One of the most striking features of the oratorio was the ease with which the work could move between opera and musical theater through well-judged transitions between speech, dialogue, arias, and choruses. This suggested, perhaps, that these two genres are realistically points on the same continuum. The musical tension and release enriched a sometimes straightforward documentary-style recounting of events. The latter is witnessed, for example, when the narrator declares, “Duncan is not yet in the water…”

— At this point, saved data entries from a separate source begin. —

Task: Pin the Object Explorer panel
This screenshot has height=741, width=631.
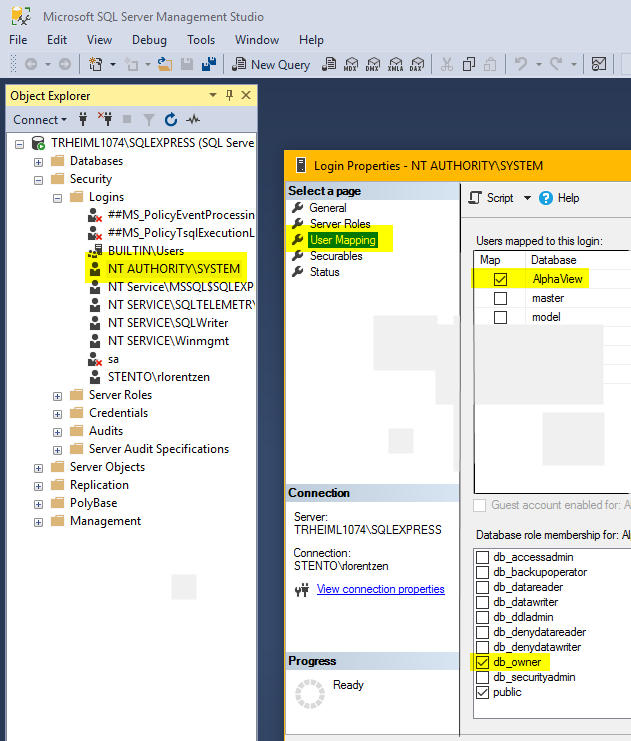Action: [229, 96]
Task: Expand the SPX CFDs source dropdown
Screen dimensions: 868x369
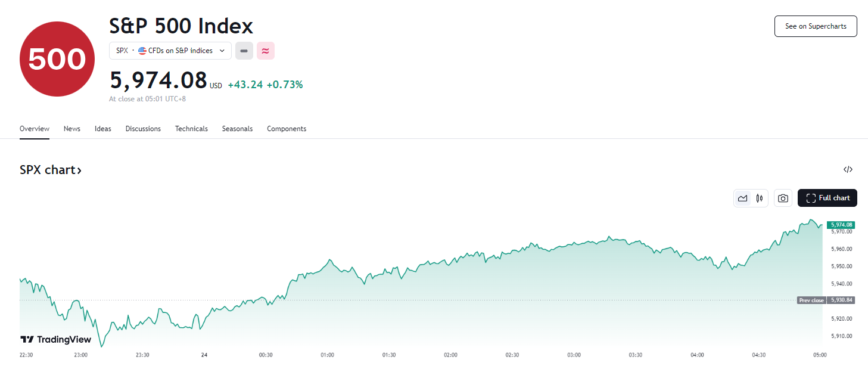Action: (x=170, y=51)

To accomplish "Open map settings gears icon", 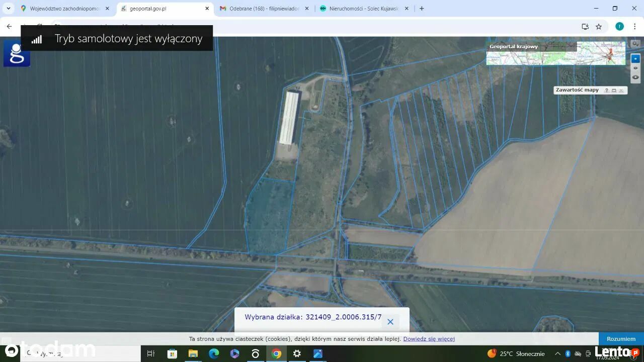I will (635, 44).
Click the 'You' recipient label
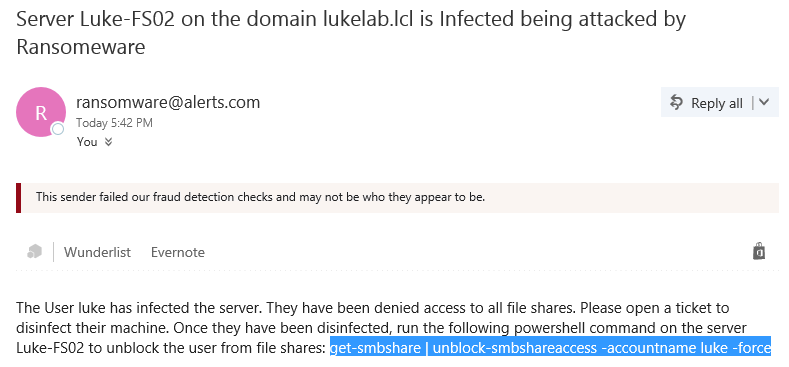This screenshot has width=789, height=367. coord(87,142)
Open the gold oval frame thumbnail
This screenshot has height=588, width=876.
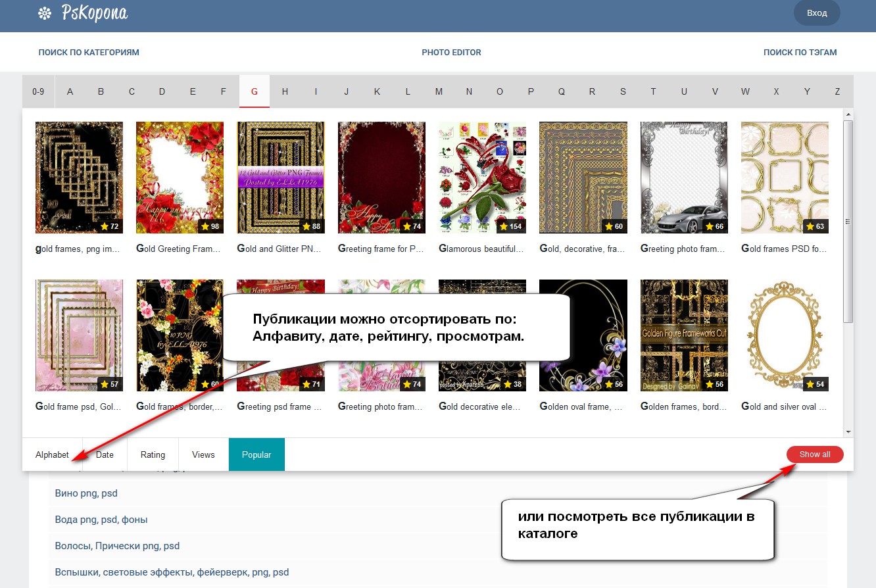point(785,335)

“Watershed” is ostensibly an oratorio, the dramatic form usually performed without stage movement: but movement enlivened this space. Dancer Macon Escobal Riley, representing the drowning man, and a narrator – the Lost Boy – played by actor and musical theater artist Tomáš Kantor, moved freely across the stage. So too as did a fresh-voiced tenor Mark Oates as Duncan/Dunstan, and authoritative baritone Pelham Andrews as whistle-blower vice squad officer Mick O’Shea/police officer/ lawyer. The drowning man, splashing through a moat onstage, created one of the most radiant moments in the whole work. During the ending, ripples created by Riley’s movement as he was drawn up out of the water were reflected on the proscenium, drawing us all into contemplation, realising that he and Kantor had kissed – finally and with finality. Singers appeared lightly mic’d, such that they could deliver the work’s occasional dialogue clearly without forcing anything.

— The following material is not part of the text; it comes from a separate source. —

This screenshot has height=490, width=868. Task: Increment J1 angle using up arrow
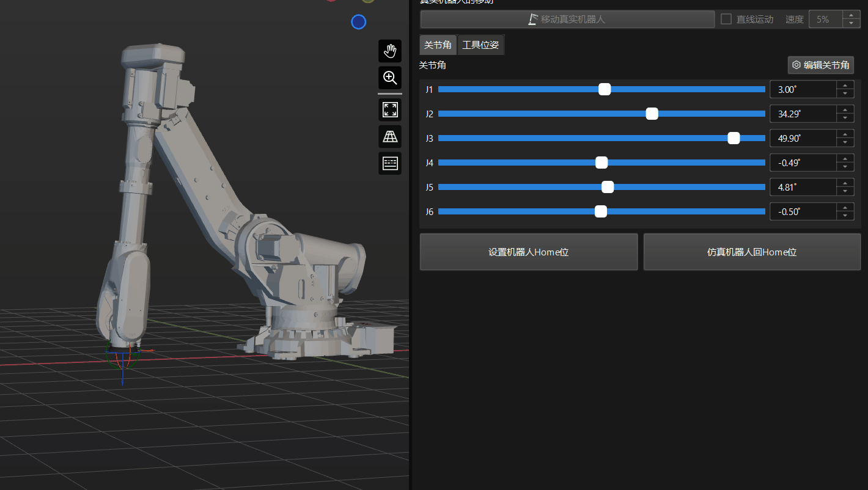point(845,86)
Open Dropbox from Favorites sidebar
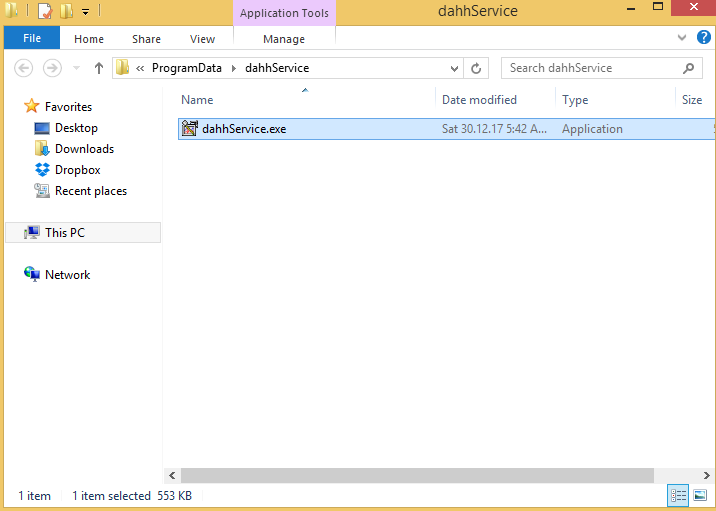This screenshot has width=716, height=511. pos(77,170)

Some of the most affecting moments were provided by the chorus prepared by Paul Fitzsimon and Michael Curtain. Especially powerful was the sequence early in the show where the date of Dr. Duncan’s drowning is given – May 10, 1972 – and chorus members interject with other dates – presumably instances of other bashings. But the chorus also acted – at times affecting mockingly camp gestures – and had some of the most pungent lines, including presumably the perpetrators’ disclaimer: “We thought all faggots floated / No homos in the Ark.” Twist’s choral writing seemed especially rich and varied. “I would never describe myself as a homosexual,” sings Oates and two women soloists from the chorus respond, “But no priest would give you communion.” Oratorio then, but an element of upbraiding traditional Christianity. There was even an acknowledgement of the Aboriginal owners of the lands around the Torrens River – the use of the traditional name for the river, ‘Karrawirra Parri’ – all tying in, it seems, with a sentiment that “there’s a space in our lands for your name.” The text hits home, with other recognizable Adelaide place-names such as Gawler and Semaphore receiving mention.

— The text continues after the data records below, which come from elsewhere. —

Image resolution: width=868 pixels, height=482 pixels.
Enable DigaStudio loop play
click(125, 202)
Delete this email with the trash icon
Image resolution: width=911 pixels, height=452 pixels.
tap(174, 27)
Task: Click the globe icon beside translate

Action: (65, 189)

A documentary-style structure obliged the creators to move on after the passing of legislation since, in real life, there was a New Scotland Yard investigation that concluded there were inadequate grounds for prosecution. There was the danger here of anticlimax. But individualized lines toward the end, arguably the most moving in the entire work, broadened out the significance of Dr. Duncan’s murder and South Australia’s subsequent public policy change to the wider community, “I’m the archivist who read your case…” and showed the power of colloquial rhyme, “I’m the priest who’s no longer devout / I’m the police diver who dragged your body out.”

Broad appeal may be timely. As Armfield says in his program note, “the forces of reaction are gathering – we wonder, in spite of Marriage Equality and various state-led recognitions of equal rights, just how far this country has come from institutionalised homophobia.” Twist in his program note hopes that “the diversity and accessibility of ‘Watershed’’s music will afford future performances by choirs of all kinds, so that we may continue to share in this important story that touches us all.” He should get that wish.